開発研究部 応用開発研究室 グループリーダーで同商品開発担当の佐々木智基氏にその率直な気持ちをぶつけてみると、「確かに、そういった点は否めません」とのことだった。しかしながら、「"噴霧すると出てきてから死ぬ"ということは、"出てこないのならその隙間にはいない"ということでもあります」と佐々木氏。確かに、自宅のゴキブリの生息状況が明らかになる、という点でも"効き目の可視化"は革新的と言えそうだ。

あえて身もふたもない言い方をするなら、隙間から出てこようがこまいが、家のどこかでゴキブリが死ぬことには変わりない。どうしても苦手な人は、虫に強い人の立ち会いのもとで使うのがいいだろう。

2週間おきの使用がオススメ

ゴキブリの活動が最盛期を迎える夏。このタイミングで毒餌剤や捕獲器を仕掛けるのでは少々心もとない。かといって、遭遇するたびに退治しているのでは精神がもたない。燻煙剤は手間がかかりすぎる……。そんな人にとっては、手軽で即効性があり、遭遇前に対処できる同商品はうってつけだろう。

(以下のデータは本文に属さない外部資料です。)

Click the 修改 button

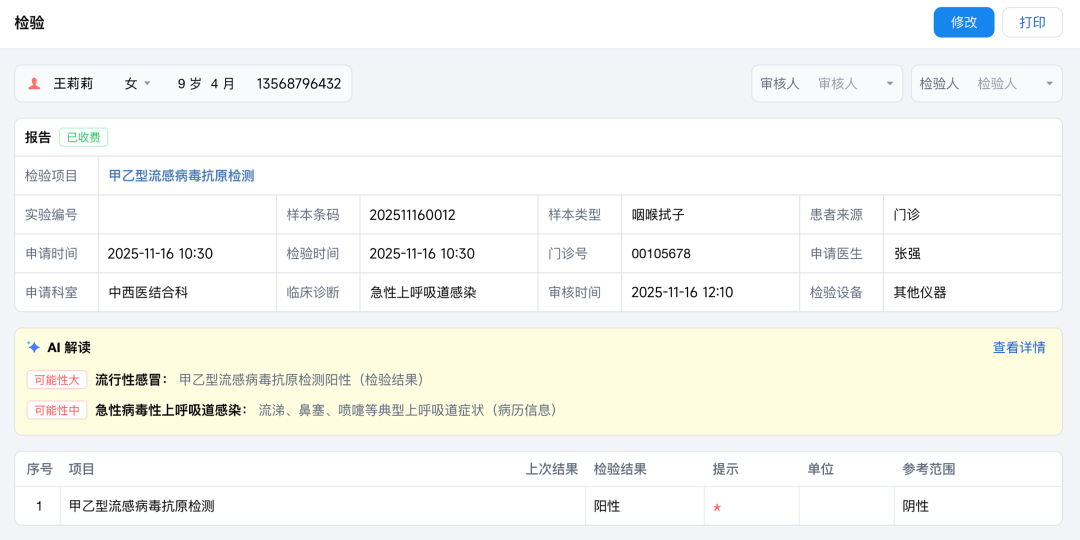pyautogui.click(x=963, y=22)
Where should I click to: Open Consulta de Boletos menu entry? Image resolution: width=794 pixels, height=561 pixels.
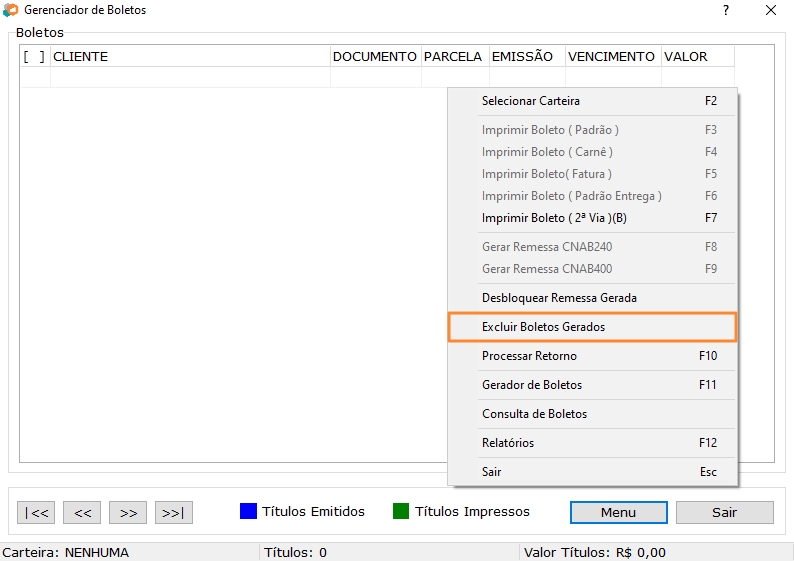pos(534,414)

ちなみに同商品は、2週間おきに使用するのがオススメだそうだ。というのも、ゴキブリの卵は「卵鞘(らんしょう)」と呼ばれる鞘(さや)状の殻に入っており、薬剤の効き目が薄い。この卵がふ化するまでに要する時間がおおよそ2週間なのだそう。

少々覚悟が必要だが、この夏こそゴキブリのいない家に! という人は手に取る価値があるのではないだろうか。店頭には8月中旬頃から順次並び始める予定とのこと。筆者も近々試してみる予定だ。怖いけれども。